AUTOMATIC ENROLLMENT – Everyone receives a card assuring payment for all needed care by any willing licensed provider. This would eliminate the need for expensive marketing and sales campaigns and the broker system. Universal coverage will also shrink the need for workman’s compensation insurance as well as medical malpractice insurance.

FREE CHOICE OF DOCTOR AND HOSPITAL

DOCTORS AND HOSPITALS REMAIN INDEPENDENT and negotiate fees and budgets with public agencies. This is not socialized medicine.

A PUBLIC AGENCY PROCESSES AND PAYS ALL BILLS. This should massively cut the administrative overhead drain generated both by insurance companies, by employer HR departments, and by medical providers from the order of 40 % of costs to 10% of costs allowing an estimated savings of $50 billion in the first year and up to $250 billion annually which can be used to cover the currently uninsured without the need to add new taxpayer subsidy. Money is provided by this law to retrain displaced insurance company workers.

The system would be FINANCED BY PROGRESSIVE TAXES. This would lift the burden of health insurance costs from America’s businesses making them more internationally competitive; widely expand the risk poll, thus lowering the cost for every individual participant, and eliminate the need for expensive HR systems.

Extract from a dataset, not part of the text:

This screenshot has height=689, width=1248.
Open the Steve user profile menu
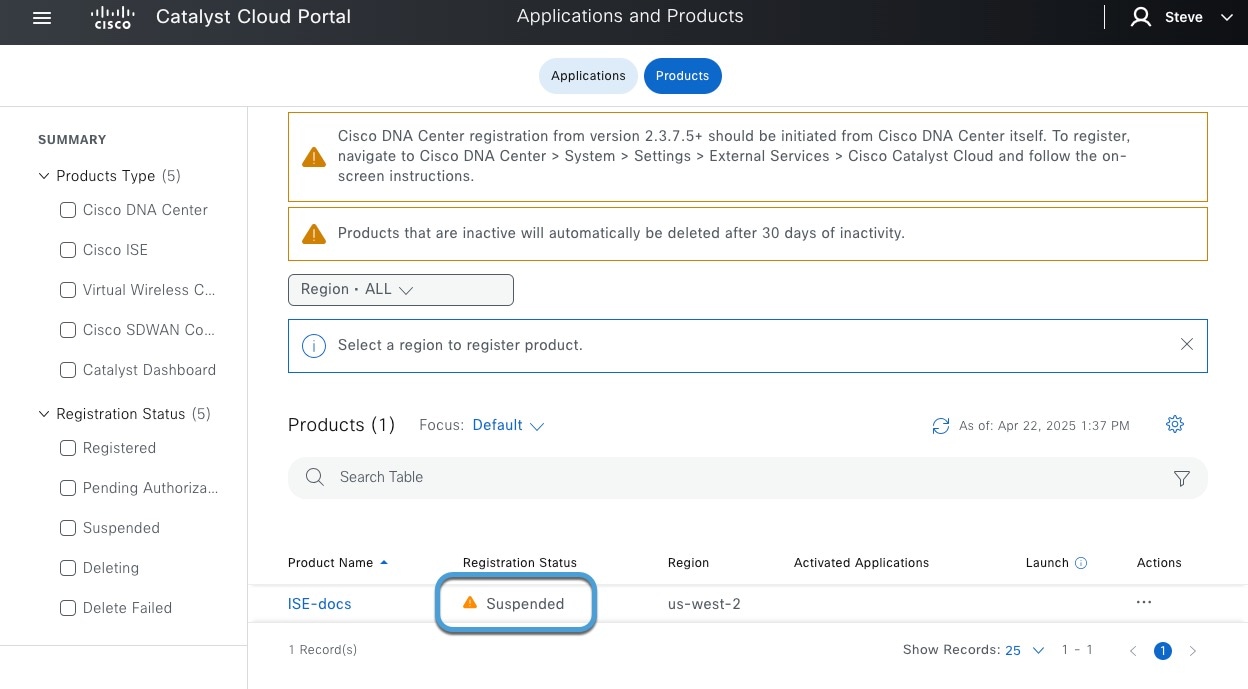1182,18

The information, discussion, and perspective presented here has been virtually absent from White House, Congressional, and media discussions of the need to reform the health care system. This seems to be largely because of the political and financial clout of AHIP. It is important to know that single payer reform, Medicare for All, is the only proposal in the public arena with broad, enthusiastic support from the men and women on the street who must understand these facts to be motivated to get involved.